* _Provided data_:
┄┄┄┄┄┄┄┄┄┄

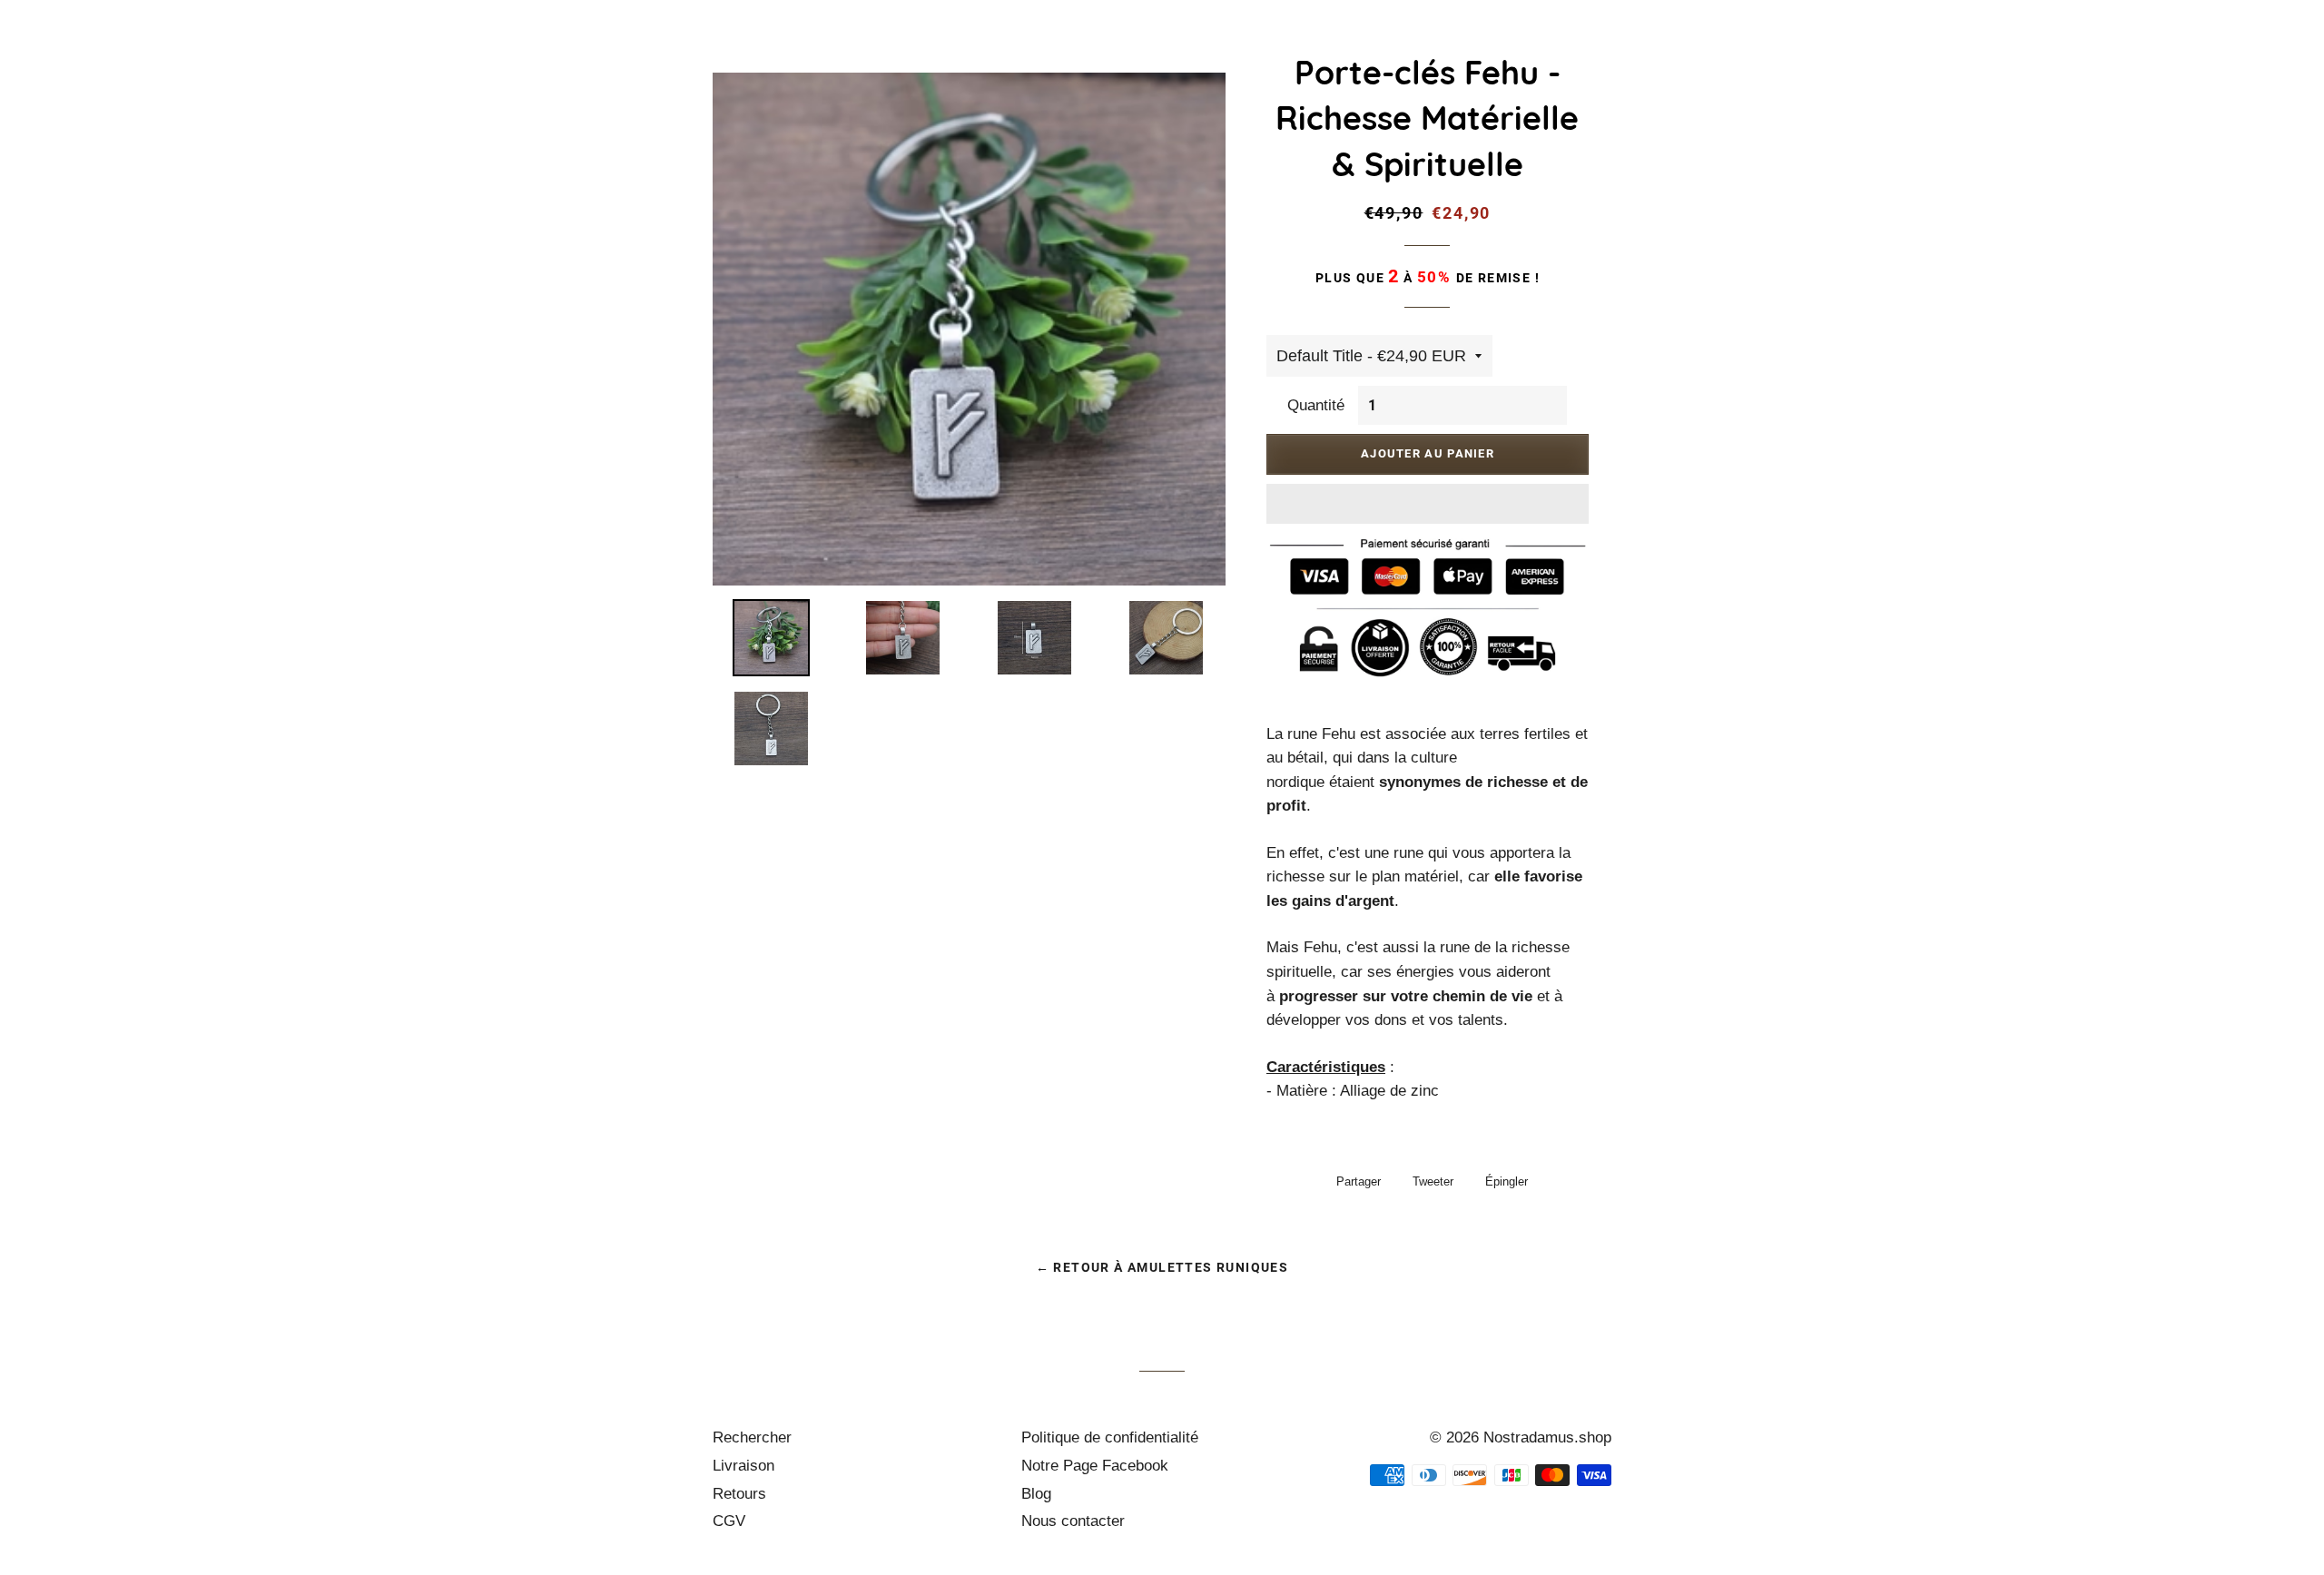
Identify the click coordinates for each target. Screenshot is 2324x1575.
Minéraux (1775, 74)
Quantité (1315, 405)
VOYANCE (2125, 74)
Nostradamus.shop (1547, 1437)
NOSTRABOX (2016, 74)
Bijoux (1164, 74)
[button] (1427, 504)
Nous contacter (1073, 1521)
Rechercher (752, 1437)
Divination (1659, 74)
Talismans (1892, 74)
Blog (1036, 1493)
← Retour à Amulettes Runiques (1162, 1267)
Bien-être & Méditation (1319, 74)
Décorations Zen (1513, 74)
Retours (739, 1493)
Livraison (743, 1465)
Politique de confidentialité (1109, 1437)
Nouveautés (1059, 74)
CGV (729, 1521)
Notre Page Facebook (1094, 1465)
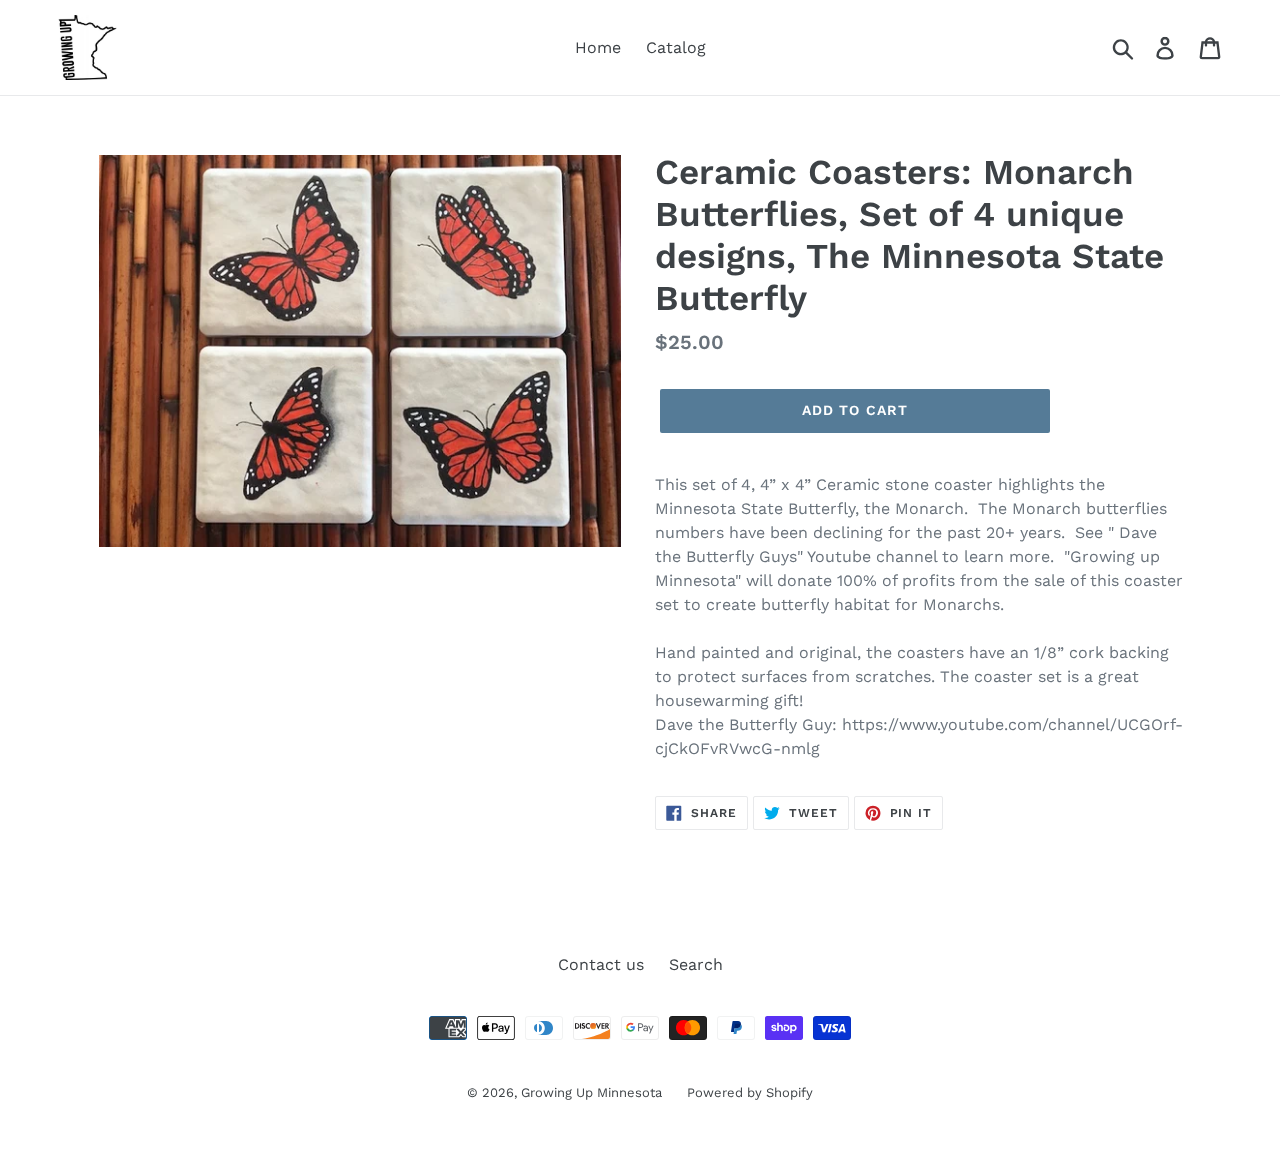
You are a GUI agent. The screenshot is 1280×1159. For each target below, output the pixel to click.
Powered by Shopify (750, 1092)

┄┄┄┄┄┄┄┄┄┄

* _Brief_: Each record must be repeated exactly, and no picture may be carried over.

* _Result for this task_:
Identify the click coordinates for each target. Screenshot is 2324x1575.
Minéraux (1775, 74)
Quantité (1315, 405)
VOYANCE (2125, 74)
Nostradamus.shop (1547, 1437)
NOSTRABOX (2016, 74)
Bijoux (1164, 74)
[button] (1427, 504)
Nous contacter (1073, 1521)
Rechercher (752, 1437)
Divination (1659, 74)
Talismans (1892, 74)
Blog (1036, 1493)
← Retour à Amulettes Runiques (1162, 1267)
Bien-être & Méditation (1319, 74)
Décorations Zen (1513, 74)
Retours (739, 1493)
Livraison (743, 1465)
Politique de confidentialité (1109, 1437)
Nouveautés (1059, 74)
CGV (729, 1521)
Notre Page Facebook (1094, 1465)
You are a GUI agent. The screenshot is 1280×1159. For each target below, output the pixel to click.
Powered by Shopify (750, 1092)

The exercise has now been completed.